Modrussa’s writings portray a Vlad Dracula that was loved and admired by his people, a diehard patriot, who would not back down against any threat and would always lead his men in the battle. Many of the German, Hungarian and Slavic Medieval chronicles that describe Dracula as being blood thirsty and evil might have been heavily influenced by the political animosities of the time and the fact that Vlad was in conflict with the Saxon and Hungarian settlers into Transylvania, a territory that historically belonged to the Romanians since the ancient times.

Today, Vlad Dracula’s house is both a museum and a restaurant in the famous Medieval Town, one of the few completely preserved medieval towns in Europe, a UNESCO World Heritage Site. No visit to Sighisoara would be complete without a glass of wine or palinca (the Transylvanian brandy) paired with a traditional Romanian or Saxon meal in the historic town, in places such as the Stag House (Casa cu cerb), the Tinsmith’s House (Casa Cositorarului), the Saxon House (Casa Saseasca), or Dracula’s House.

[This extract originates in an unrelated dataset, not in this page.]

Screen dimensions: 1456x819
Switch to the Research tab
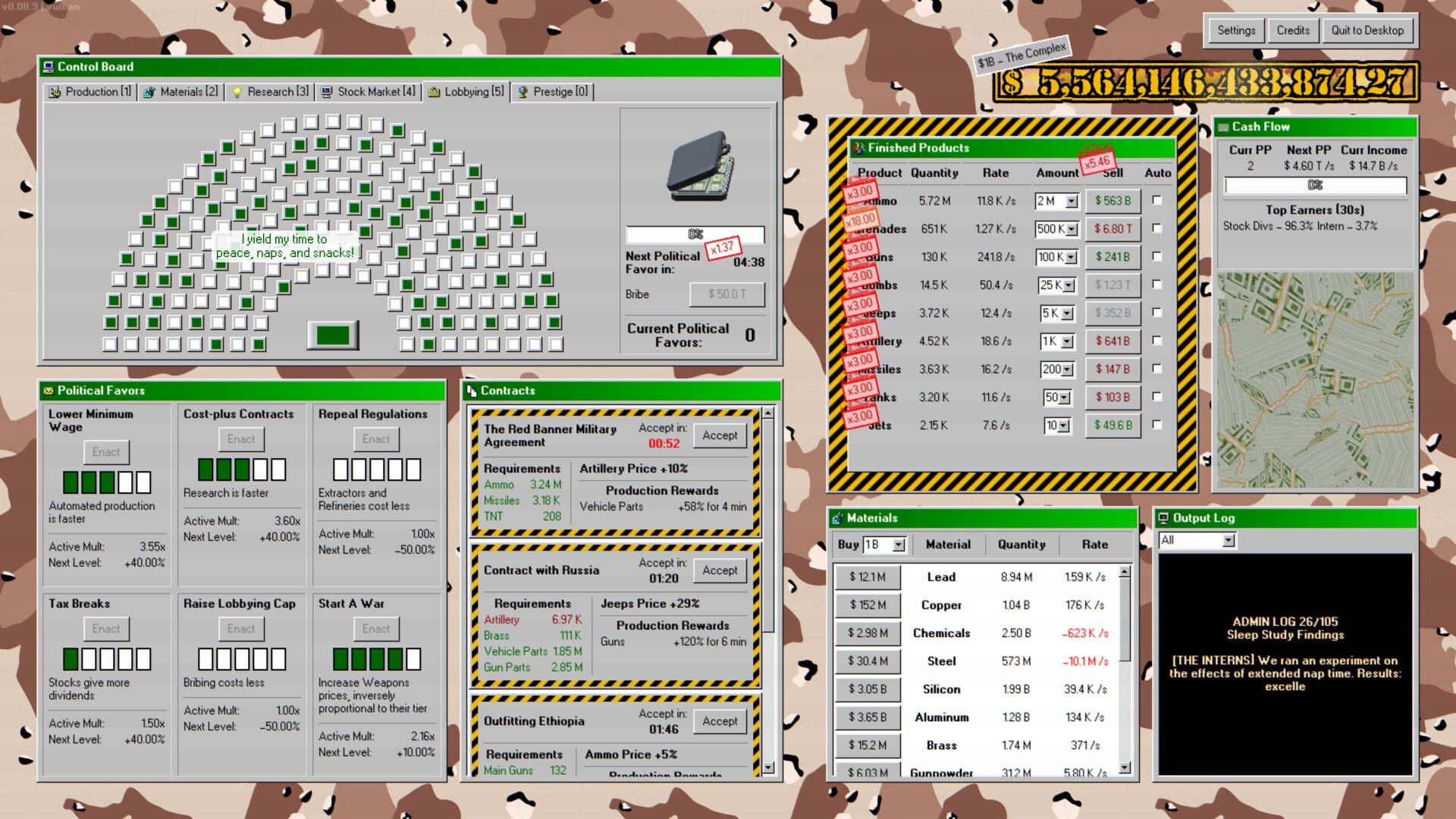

Sighisoara was a Roman fort during the ancient times. In the 12th century, the city was rebuilt on the Roman ruins by a group of Saxon merchants who settled in Transylvania at the invitation of the Hungarian King. Hungarians gained some control of Transylvania at the end of the 11th century after several battles with the Romanian rulers (or, Voievods). The city, originally named Castrum Sex (or, Fort Six) continued to develop during the 14th and 15th centuries. The most important features are its ancient ruins and beautiful medieval architecture. Recommended sites to visit: Vlad Dracula’s birthplace house, the nine towers of the medieval city, the Church on the Hill renowned for its 500 years old frescoes, the Venetian House built in the 13th century, the Gothic Church of the Dominican Monastery built in the 17th century, and the Clock Tower.

Every year, usually at the end of July, Sighisoara hosts a Medieval Festival. The festival is meant to emphasize Sighisoara’s rich historical and cultural heritage through a display of Medieval costumes, traditional foods and drinks, art, shows, music, dances and fighting competitions. During the festival, the tourist filled streets of Sighisoara mixed with Medieval knights, princesses, merchants, historical characters, and street entertainers really feel like a place from another time.